» **EXTRACTED TEXT**
-------

Fill an uncontrolled area (even an airliner) with any known anaesthetic gas, and you’ll end up with some of the people dead, some knocked out, and some alive and still able to shoot back or set off bombs.
Has someone said that the terrorists don’t have gas masks with them? As prepared as they seem to be, I wouldn’t be suprised if they brought some along.
I don’t know about sleeping gas, but since you asked about airplanes: After 9/11 there was a push to add a feature to commercial airlines, whereby in a hijacking situation pilots could depressurize (?) the cabin, which would rapidly decrease oxygen and make everyone not in the cockpit pass out. However, I doubt it’d ever be added, given the potential liability issues.
Well, it is looking like whatever the Russians used displayed exactly the problems I listed above. It killed over 100 people and failed to render some unconcience.
However, in the dire situation that they were in, I am not about to second guess the decision to use this agent with the limited information that I have.
I would have to admit that it is likely the whole place would have simply been blown to hell and everyone killed if they didn’t risk this material. Clearly a very difficult choice to make.
As bad as this turned out, I still am very aware that hundreds (several hundreds) lived. At any time before it was actually over, I would have put the odds of having anywhere near this number of survivors as quite low.
Your concern about the dosage was spot-on scotth. My initial doubts had to do with uneven distribution in a large building, with terrorists lurking in side rooms being unaffected. This wasn’t a problem, but OD’s among hostages obviously was.

-------

» **SUPPLIED DATA**
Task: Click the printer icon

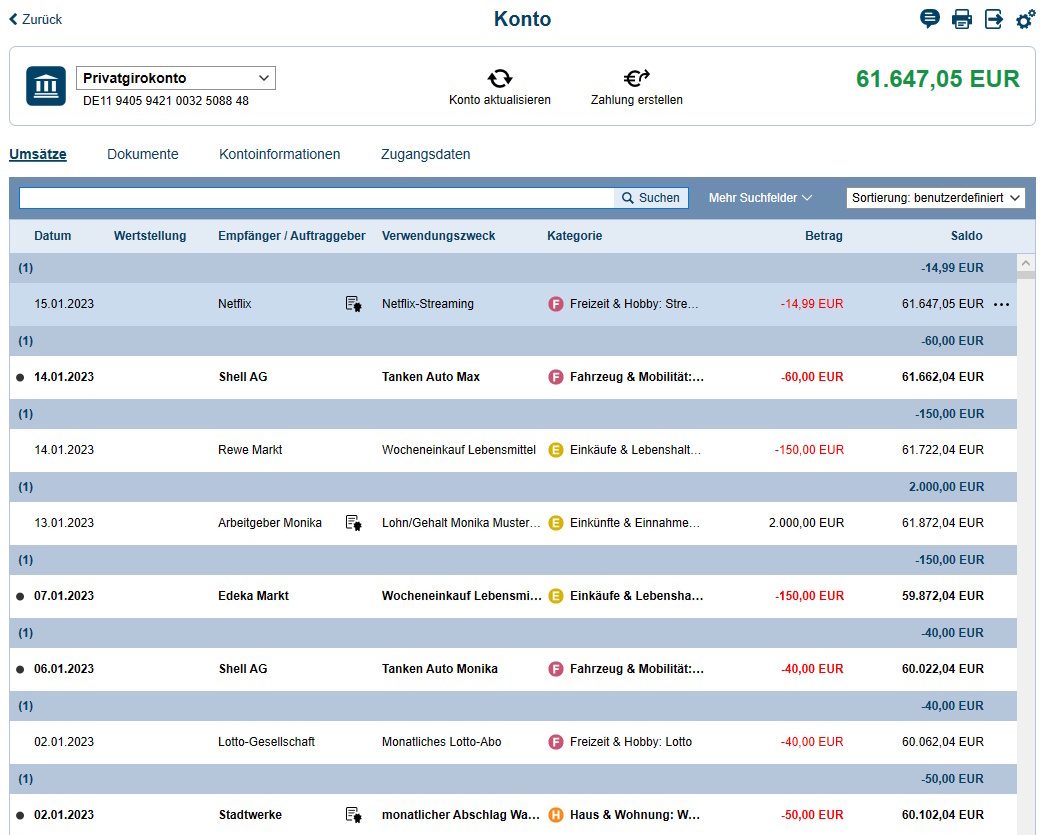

-------

» **EXERCISE REQUIREMENTS**
Translate this sentence from the text on anesthetic gas into Spanish: "However, in the dire situation that they were in, I am not about to second guess the decision to use this agent with the limited information that I have."

» **EXERCISE SOLUTION**
Sin embargo, en la grave situación en la que se encontraban, no voy a cuestionar a posteriori la decisión de usar este agente con la limitada información que tengo.